Клайв должен был въехать в город 27-го числа, но Джагат Сетх предупредил его о готовящемся заговоре с целью убийства. Поэтому только 29 июня Мир Джафар наконец сопроводил Клайва в Муршидабад . В сопровождении музыки, барабанов и цветов, в сопровождении охраны из 500 солдат, они вошли в город как завоеватели. Мир Джафар был внесен Клайвом на маснад, тронный помост, и приветствован им как губернатор. Затем он публично и, возможно, искренне заявил, что Компания не будет вмешиваться в его управление, а "будет заниматься исключительно торговлей". Пожилой генерал "спокойно овладел дворцом и сокровищами и был немедленно признан набобом".

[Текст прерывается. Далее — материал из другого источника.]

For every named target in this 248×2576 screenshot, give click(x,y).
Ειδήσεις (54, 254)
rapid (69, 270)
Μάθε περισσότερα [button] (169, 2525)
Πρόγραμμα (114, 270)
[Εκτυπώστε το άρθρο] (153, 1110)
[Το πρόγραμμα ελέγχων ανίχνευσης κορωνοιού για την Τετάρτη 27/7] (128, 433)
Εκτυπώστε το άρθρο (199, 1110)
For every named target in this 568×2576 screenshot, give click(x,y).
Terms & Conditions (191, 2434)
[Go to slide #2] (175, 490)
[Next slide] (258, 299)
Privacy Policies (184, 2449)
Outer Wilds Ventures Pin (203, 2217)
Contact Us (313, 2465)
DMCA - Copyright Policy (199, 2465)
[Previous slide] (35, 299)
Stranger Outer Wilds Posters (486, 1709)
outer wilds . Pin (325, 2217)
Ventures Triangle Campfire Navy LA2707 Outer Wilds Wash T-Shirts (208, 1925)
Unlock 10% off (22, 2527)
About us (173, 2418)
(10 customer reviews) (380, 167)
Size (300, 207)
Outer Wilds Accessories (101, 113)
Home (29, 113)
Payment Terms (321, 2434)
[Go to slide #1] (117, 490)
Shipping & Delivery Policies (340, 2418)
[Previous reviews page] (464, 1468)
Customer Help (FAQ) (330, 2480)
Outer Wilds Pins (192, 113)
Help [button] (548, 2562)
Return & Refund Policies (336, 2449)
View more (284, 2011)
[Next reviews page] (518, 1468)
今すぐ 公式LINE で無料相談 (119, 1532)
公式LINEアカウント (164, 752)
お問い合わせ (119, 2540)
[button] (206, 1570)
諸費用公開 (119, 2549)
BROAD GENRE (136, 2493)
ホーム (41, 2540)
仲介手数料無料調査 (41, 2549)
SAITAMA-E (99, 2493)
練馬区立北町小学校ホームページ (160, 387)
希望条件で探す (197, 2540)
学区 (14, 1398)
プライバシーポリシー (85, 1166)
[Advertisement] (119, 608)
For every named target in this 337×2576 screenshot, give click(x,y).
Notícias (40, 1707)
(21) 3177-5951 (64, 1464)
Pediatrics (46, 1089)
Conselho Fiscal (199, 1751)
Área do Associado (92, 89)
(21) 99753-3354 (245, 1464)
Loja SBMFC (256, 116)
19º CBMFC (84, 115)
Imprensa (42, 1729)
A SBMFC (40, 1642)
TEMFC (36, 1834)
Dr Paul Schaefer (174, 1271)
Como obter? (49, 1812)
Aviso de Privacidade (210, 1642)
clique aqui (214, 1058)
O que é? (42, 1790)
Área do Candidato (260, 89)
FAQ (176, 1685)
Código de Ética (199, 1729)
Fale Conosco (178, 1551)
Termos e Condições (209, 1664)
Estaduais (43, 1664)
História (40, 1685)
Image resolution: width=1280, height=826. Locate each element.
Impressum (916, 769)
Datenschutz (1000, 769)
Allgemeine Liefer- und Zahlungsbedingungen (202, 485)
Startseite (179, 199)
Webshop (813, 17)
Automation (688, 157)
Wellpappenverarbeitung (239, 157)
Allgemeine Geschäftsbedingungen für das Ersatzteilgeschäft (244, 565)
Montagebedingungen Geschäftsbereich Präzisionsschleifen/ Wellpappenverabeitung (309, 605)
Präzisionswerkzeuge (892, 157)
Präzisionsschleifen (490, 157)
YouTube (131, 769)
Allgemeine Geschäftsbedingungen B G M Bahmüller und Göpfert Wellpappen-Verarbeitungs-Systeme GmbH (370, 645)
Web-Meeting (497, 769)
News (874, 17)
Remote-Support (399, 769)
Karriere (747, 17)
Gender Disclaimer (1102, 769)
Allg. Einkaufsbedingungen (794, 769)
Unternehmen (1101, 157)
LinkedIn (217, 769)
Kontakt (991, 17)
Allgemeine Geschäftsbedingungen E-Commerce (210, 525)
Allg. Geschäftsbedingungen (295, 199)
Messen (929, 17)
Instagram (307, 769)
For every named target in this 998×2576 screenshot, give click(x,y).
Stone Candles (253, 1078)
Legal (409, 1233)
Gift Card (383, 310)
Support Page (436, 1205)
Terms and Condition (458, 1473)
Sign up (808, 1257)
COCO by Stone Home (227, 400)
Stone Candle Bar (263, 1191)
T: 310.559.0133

Затем пара отправилась выразить свое почтение человеку, который привел их туда, где они сейчас находятся: Махтаб Рай Джагат Сет. "Я много беседовал" с великим банкиром, - записал Клайв, - "Поскольку он - человек с наибольшим имуществом и влиянием в трех субах [провинциях - Бенгалии, Ориссе и Бихаре] и имеет немалый вес при дворе Великих Моголов, было естественно выбрать его как самого подходящего человека для решения дел этого правительства. Поэтому, когда новый наваб нанес мне ответный визит сегодня утром, я рекомендовал ему во всех случаях советоваться с Джагатом Сетом, на что он с готовностью согласился".84
Как оказалось, добрая воля Джагата Сета была необходима немедленно. В казне было всего около 1,5 кроны рупий - гораздо меньше, чем ожидалось, и если бы Клайв и компания получили полную сумму комиссионных, то пришлось бы брать кредит при посредничестве крупных банкиров. Личная доля Клайва в призовых деньгах оценивалась в 234 000 фунтов стерлингов, а также джагир - земельное поместье с ежегодной выплатой в 27 000 фунтов стерлингов.* В тридцать три года Клайву предстояло стать одним из самых богатых людей в Европе - но только если деньги действительно будут выплачены. Последовало несколько напряженных дней. Клайв явно опасался, что Мир Джафар не выполнит своих обещаний, и ему снова грозила опасность быть дважды обманутым старым генералом. Как два бандита после ограбления, Мир Джафар и Клайв беспокойно наблюдали друг за другом, пока Джагат Сет искал деньги: "Всякий раз, когда я пишу вашему превосходительству жалобу, это вызывает у меня бесконечное беспокойство", - писал Клайв Мир Джафару неделю спустя,
и особенно когда речь идет о предмете, в котором, как мне кажется, страдают интересы Англии. В этом я уверен: все неправильное чуждо вашим принципам и природной доброте вашего сердца, и если что-то не так, то это должно быть по вине ваших министров. Но вот уже несколько дней мистер Уоттс и Уолш присутствуют в казначействе, чтобы увидеть, что было согласовано между вашим превосходительством и англичанами в присутствии Джагата Сета и при его посредничестве приведено в исполнение. Но их присутствие не принесло никакой пользы, и если ваше превосходительство не придете к какому-либо решению относительно того, что должно быть выплачено в виде пластин, что в виде тканей и что в виде драгоценностей, и не отдадите абсолютный приказ вашим слугам начать, ничего не будет сделано.
Я очень хочу, чтобы денежные дела были закончены, потому что пока они остаются в стороне, ваши и мои враги всегда будут из корыстных побуждений пытаться создавать споры и разногласия между нами, что может доставить удовольствие и надежду только нашим врагам. Но интересы Англии и ваши - едины, и мы должны возвышаться или падать вместе.